RAG offers human oversight, reduces the need for expensive fine-tuning, and allows institutions to customise their knowledge base - for example, to reflect different antimicrobial resistance patterns or local operational policies.

System-Agnostic and Distributable

Medical knowledge should not be locked inside one hospital’s EHR or one vendor’s product. The ideal system functions like an internet of medical knowledge - accessible via open APIs or standardised protocols.

Hospitals, ambient AI tools, or point-of-care systems should all be able to tap into a shared medical intelligence layer, while still overlaying their institution-specific data and preferences.

Machine-Readable and Human-Readable

Knowledge outputs should serve both clinicians and machines. For example, a recommendation might include a structured plan, orders, codes, EHR flags as well as a plain-language explanation and rationale for the decision.

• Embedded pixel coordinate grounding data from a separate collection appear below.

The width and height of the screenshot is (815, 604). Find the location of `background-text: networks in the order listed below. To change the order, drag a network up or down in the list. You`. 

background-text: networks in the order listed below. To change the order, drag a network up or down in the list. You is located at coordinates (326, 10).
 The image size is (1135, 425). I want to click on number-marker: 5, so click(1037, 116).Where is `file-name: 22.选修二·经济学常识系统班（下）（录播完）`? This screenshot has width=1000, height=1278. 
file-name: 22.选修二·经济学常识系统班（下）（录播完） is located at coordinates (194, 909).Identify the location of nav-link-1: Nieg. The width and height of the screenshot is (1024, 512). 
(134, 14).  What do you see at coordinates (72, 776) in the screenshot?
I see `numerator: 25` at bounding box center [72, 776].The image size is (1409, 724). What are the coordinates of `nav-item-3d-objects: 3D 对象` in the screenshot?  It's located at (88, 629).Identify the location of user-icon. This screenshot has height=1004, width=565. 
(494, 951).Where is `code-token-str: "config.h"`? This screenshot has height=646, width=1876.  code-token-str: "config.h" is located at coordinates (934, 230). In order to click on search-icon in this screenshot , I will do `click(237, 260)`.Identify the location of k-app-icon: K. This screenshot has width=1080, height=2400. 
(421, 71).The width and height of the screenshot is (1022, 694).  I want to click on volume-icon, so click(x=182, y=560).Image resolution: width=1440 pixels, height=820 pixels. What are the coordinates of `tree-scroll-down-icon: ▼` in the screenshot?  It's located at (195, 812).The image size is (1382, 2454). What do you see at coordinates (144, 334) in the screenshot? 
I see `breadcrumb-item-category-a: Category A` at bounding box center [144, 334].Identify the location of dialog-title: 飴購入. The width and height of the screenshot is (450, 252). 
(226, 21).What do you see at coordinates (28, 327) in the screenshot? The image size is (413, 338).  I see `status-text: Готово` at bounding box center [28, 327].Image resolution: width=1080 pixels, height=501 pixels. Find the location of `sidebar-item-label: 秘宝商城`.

This duality enables both automation and transparency. A single source of truth should support safe clinical action and human understanding.

Conclusion

LLMs are ushering in a new era of knowledge representation in healthcare - one that’s probabilistic, natural-language-based, and vastly more adaptive than the rigid systems of the past. While risks like hallucination, uncertainty and systems being “confidently wrong” must be acknowledged, the benefits of faster updates, context-aware reasoning, and improved usability are compelling. It raises the age old debate of - at what point is it unethical not to use these tools for our patients?